Tuesday, 12 January 2016: 11:15 AM
Room 346/347 ( New Orleans Ernest N. Morial Convention Center)
The second Wind Forecast Improvement Project (WFIP2) is a DOE and NOAA funded public-private partnership whose goal is to improve NWP model forecast skill for turbine-height winds in regions with complex terrain. WFIP2 partners include DOE National Laboratories (PNNL, ANL, NREL, LLNL), NOAA Laboratories (ESRL, ARL), Vaisala Inc., NCAR, the University of Notre Dame, University of Colorado, Sharply Focused, Lockheed Martin LLC, and the Bonneville Power Administration. A core element of WFIP2 is an 18 month field deployment located in the Pacific Northwest, focusing on the Columbia River Gorge and Columbia Basin in eastern Oregon and Washington states, with instrument deployment occurring in the summer and autumn of 2015. The approach taken is to collect an extensive set of new meteorological observations, especially within the atmospheric boundary layer, use these to observe and understand relevant atmospheric processes, develop and test new model physical parameterization schemes, and ultimately transfer these improved models to NOAA/NWS operations and to the wider meteorological and wind energy communities.
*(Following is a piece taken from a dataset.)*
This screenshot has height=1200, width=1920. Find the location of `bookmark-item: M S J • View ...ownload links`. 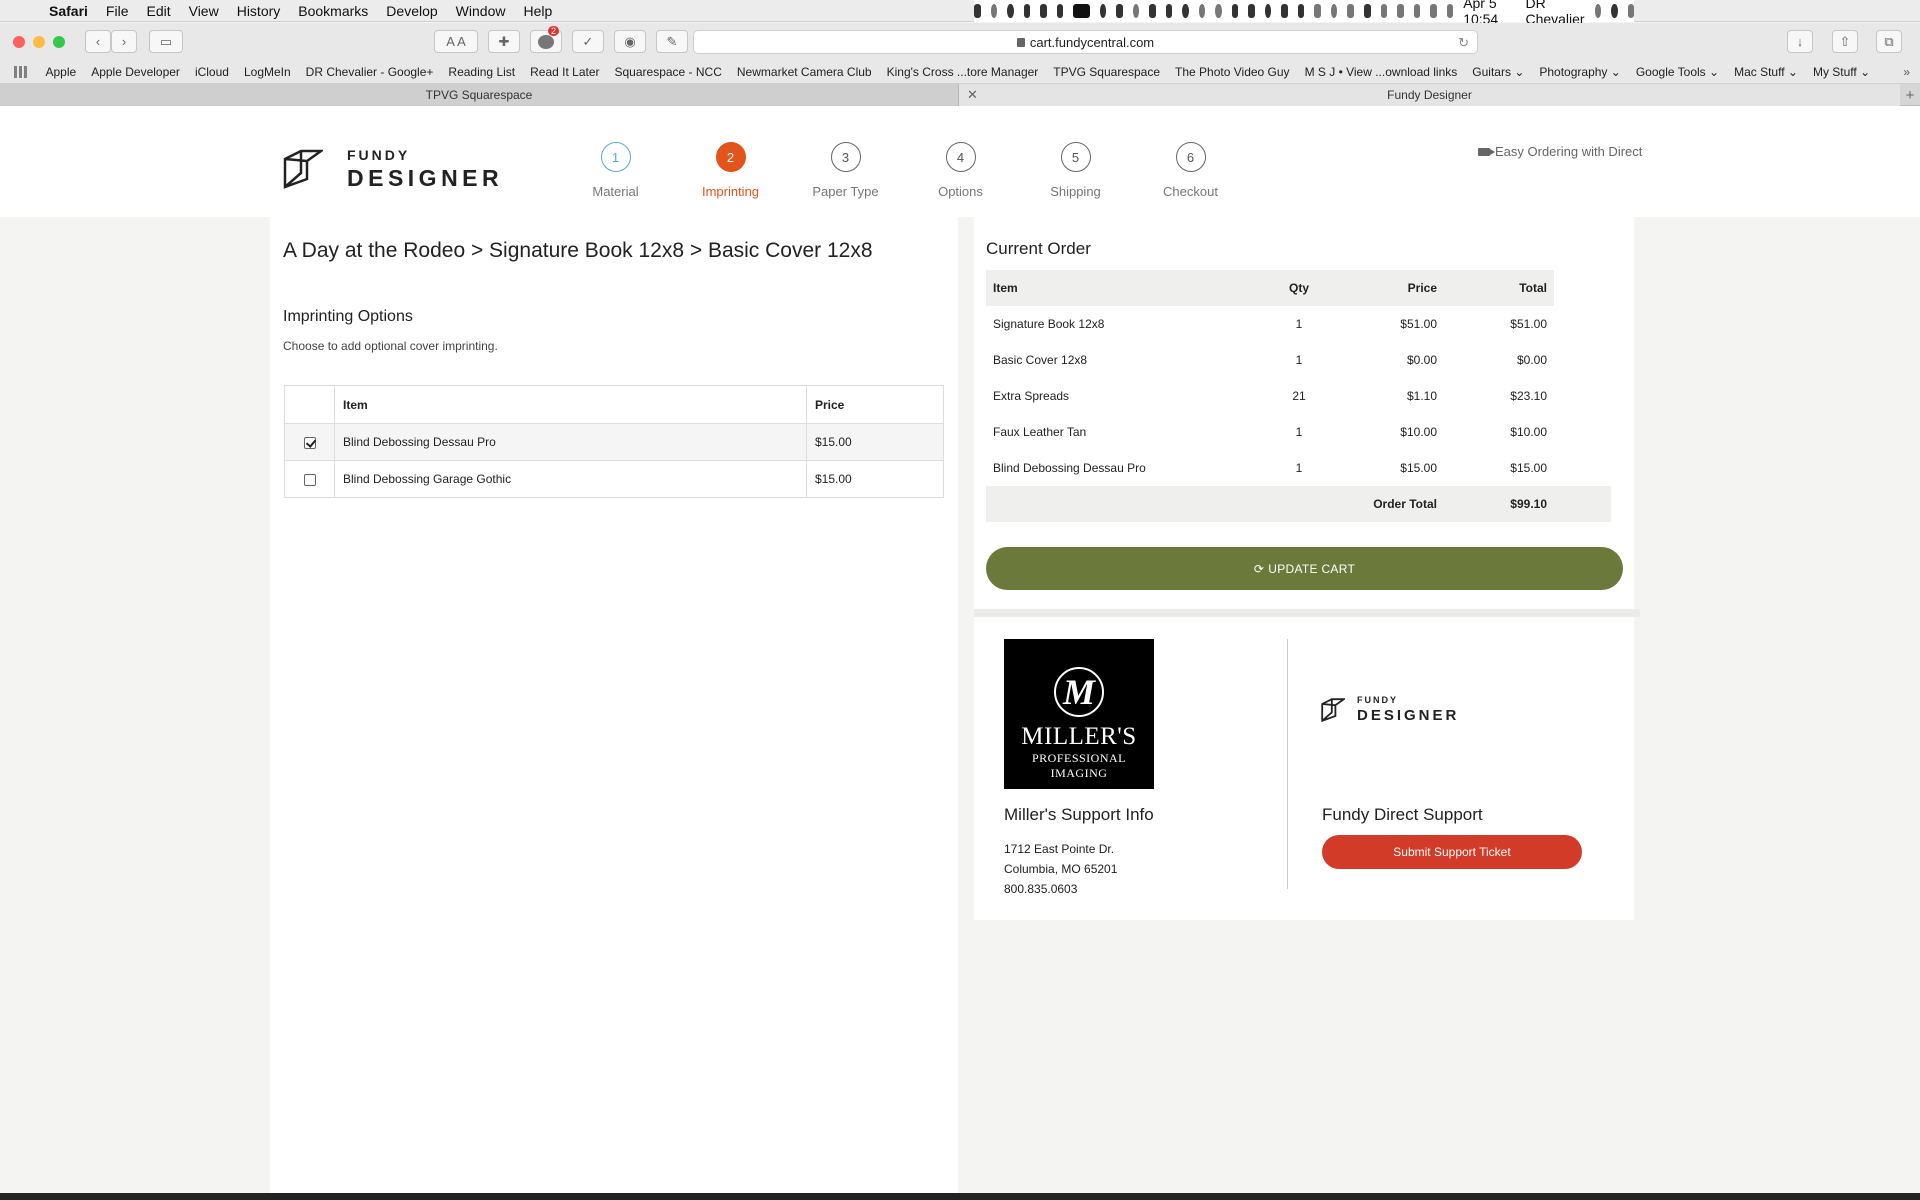

bookmark-item: M S J • View ...ownload links is located at coordinates (1381, 72).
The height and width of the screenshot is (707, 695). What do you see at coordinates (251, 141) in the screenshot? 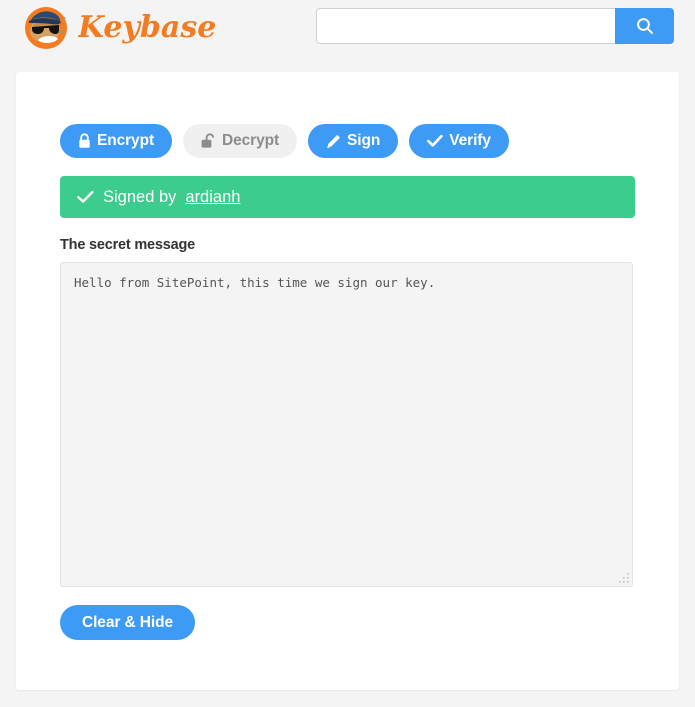
I see `tab-decrypt-label: Decrypt` at bounding box center [251, 141].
Observing systems that will be deployed for WFIP2 include: • 11 wind profiling radars • 17 sodars • 5 wind profiling lidars • 4 scanning lidars, including a long-range Wind Tracer lidar • 4 microwave radiometers • 10 microbarographs • ceilometer • 28 sonic anemometers • Surface met and solar radiation networks Numerical models that are being used for WFIP2 are WRF-based models including the NOAA RAP (Rapid Refresh) and High Resolution Rapid Refresh (HRRR), as well as the NAM and GFS. Science issues that are being addressed include gap flow, mountain waves, mountain wakes, convective storm outflows, the mix-out of stable cold pools, and boundary layer turbulence profiling. An overview of WFIP2 will be given with an emphasis on the suite of instrumentation deployed and their observational capabilities. Several case studies of interesting meteorological events from the first several months of the field program will be presented, including comparisons with model forecasts.